Sánchez Mejías organiza la «Corrida del Betis» (1928)

Bandera del Betis en la Maestranza.

Ignacio Sánchez Mejías, cuñado de Joselito y torero de tronío, fue presidente del Betis, condición que alcanzó en proclamación de la asamblea de socios el 29 de mayo de ese 1928. Significa, más que nadie, el abrazo entre el mundo del toro y el del fútbol, que se miraban con desconfianza en los primeros años del siglo. Para el toro, el fútbol era una intromisión extraña, entre esnob e inculta, cargada de tics arbitrarios representados por sus reglamentos absurdos, propios de gentes que necesitaban de normas extrañas para regir sus vidas vacías.
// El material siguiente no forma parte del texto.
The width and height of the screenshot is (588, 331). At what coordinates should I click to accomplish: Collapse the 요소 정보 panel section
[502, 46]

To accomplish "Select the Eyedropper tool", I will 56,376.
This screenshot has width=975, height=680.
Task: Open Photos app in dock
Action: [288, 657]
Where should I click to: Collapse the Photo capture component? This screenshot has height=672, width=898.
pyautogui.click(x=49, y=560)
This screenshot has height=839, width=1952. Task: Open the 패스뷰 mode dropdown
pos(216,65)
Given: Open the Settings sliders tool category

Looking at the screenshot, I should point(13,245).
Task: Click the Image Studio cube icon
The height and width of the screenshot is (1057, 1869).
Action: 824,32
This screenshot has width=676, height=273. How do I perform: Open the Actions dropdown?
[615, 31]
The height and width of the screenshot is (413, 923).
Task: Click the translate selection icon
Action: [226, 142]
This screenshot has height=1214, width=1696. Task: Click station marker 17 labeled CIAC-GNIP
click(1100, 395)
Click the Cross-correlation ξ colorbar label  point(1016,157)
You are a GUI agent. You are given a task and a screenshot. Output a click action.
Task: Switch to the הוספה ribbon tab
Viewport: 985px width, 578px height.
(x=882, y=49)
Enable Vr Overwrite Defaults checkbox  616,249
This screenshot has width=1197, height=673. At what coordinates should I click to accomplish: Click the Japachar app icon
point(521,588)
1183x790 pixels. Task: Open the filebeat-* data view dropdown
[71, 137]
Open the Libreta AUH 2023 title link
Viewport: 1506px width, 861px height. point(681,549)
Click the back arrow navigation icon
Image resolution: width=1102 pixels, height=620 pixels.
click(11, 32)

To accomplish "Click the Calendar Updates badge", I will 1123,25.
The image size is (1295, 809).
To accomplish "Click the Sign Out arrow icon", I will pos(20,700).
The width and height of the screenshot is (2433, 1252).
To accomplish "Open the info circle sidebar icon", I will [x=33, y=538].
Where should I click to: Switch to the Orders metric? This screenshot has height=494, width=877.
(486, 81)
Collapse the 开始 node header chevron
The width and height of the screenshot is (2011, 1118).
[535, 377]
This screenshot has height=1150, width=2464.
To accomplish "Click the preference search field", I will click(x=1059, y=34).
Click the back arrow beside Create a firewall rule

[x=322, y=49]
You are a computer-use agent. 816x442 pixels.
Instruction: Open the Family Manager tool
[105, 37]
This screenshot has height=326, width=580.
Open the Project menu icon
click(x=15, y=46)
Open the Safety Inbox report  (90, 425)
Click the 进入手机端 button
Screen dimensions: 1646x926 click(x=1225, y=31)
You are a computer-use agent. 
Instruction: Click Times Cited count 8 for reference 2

Para los del sport, los toros representaban la España a superar, la España garbancera, de chulería, faja y faralaes. «La España de charanga y pandereta, cerrado y sacristía, devota de Frascuelo y de María.» En busca de la superación de esa diferencia, Sánchez Mejías, el torero-presidente del Betis, organizó en la plaza de la Real Maestranza de Sevilla una llamada «Corrida del Betis», en la que participaron él mismo, Alfredito Corrochano (hijo del ilustre crítico de Abc de la época), Juan Belmonte y el rejoneador cordobés Antonio Cañero. Ignacio Sánchez Mejías fue un presidente del Betis imaginativo y progresista. Lo cogió en Segunda División y puso las bases para hacer del club algo mucho más serio. Organizó el traslado del viejo campo del Real

Patronato Obrero a los nuevos terrenos de Heliópolis, en los que el equipo se estrena con un amistoso ante el Rampla Juniors de Uruguay. Mientras se acaba un campo y se abandona el otro, el equipo alterna los partidos en ambos, bajo el mando del presidente-torero. Durante su período al frente del club se produce también la inauguración por parte del Sevilla del estadio de Nervión, contiguo al actual Sánchez Pizjuán. Se trata de la final del Campeonato de Andalucía, y gana el Betis por 1-2, goles béticos de León y Carrasco.

Dejó el Betis en la temporada 1929-1930, con las bases firmes para que el equipo alcanzara no solo el ascenso a Primera en la temporada 1931- 1932, sino el título de liga en la temporada 1934-1935. Aunque ya no era presidente de facto cuando el ascenso, porque había dejado el cargo por falta de tiempo material, sí era presidente honorario de aquel Betis, y muchos le atribuyen el control a distancia de las cosas del club. El Betis que diseñó Sánchez Mejía ganó la liga 1934-1935 con un brillante equipo, plagado de jugadores vascos, que obtuvo el título en la última jornada, en su salida a Santander. Pero el gran Sánchez Mejías se quedó sin verlo, porque el verano anterior, el 11 de agosto de 1934, el toro Granadino, de

Ayala, le corneó gravemente en Manzanares. Trasladado a Madrid, falleció el 13 de agosto, con la pierna gangrenada. Su muerte inspiró a García Lorca, amigo suyo, el poema elegíaco más hermoso del castellano: «Llanto por la muerte de Ignacio Sánchez Mejías». Para entonces, cuentan, estaba cansado de torear y pensaba dejarlo y dedicarse enteramente al Betis. No pudo hacerlo. Granadino se lo impidió. Pero su empeño por superar las desconfianzas entre el mundo del fútbol y el de los toros no fue en vano.

En su figura se dieron la mano las dos Españas.